Scamming the Scammer Who Longs to Be Scammed

As explained by Lysander Spooner, the state fears no rivals when it comes to scams: it is the only institution that is able to survive by taking other people’s property while presenting its actions as morally and legally legitimate. To tax property, the state needs to locate it by violating privacy and making the property visible to authorities. Therefore, it is not surprising that with cryptocurrencies the most important objective of regulations is to break pseudonymity as defined in the “Privacy” section of the bitcoin white paper. For example, know-your-customer (KYC) legislation requires regulated intermediaries to tie identifiers to cryptocurrency addresses: KYC-verified coins are more easily taxable than those that are not KYC verified.

BS companies are governmentalities whose main function is to help the state fight financial privacy. Their business model is unscrupulous because they sell closed-source software, based on shaky heuristic assumptions, to regulated intermediaries and to law enforcement; the latter may even use it to put people on trial, mostly for nonviolent “crimes” such as money laundering or tax evasion; moreover, given that BS is based on guessing, the risk of false accusations is astonishing, as shown by the case of Roman Sterlingov.

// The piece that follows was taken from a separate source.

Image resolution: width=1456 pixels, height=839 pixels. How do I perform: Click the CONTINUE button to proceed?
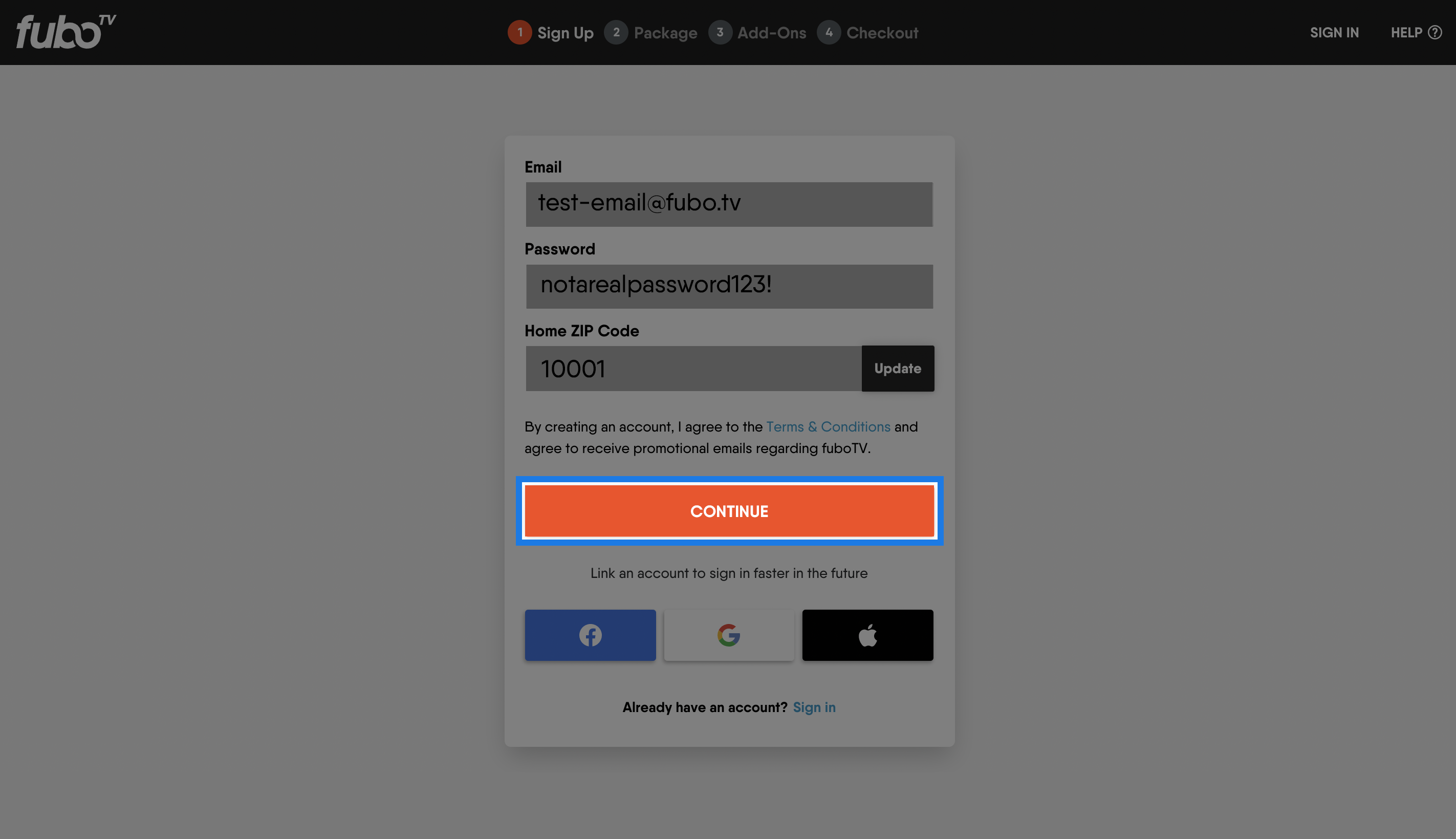point(729,511)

BS firms do not provide sound forensic tools; still, governments pay for their services with taxpayer money and deploy them in court. One cannot help but suspect that, from the perspective of law enforcement, the obscurity of surveillance software is a feature, not a bug, because it disproportionately favors the prosecution to the detriment of the defense.

For their part, these new governmentalities are happy to profit from the exploitation of the judicial system in favor of the state. BS companies present financial privacy in the domain of cryptocurrency as suspicious by default, and they profit by helping the state gain more control over white “markets” and reduce the scope of black (free) markets. This is a remarkable convergence of scheming interests.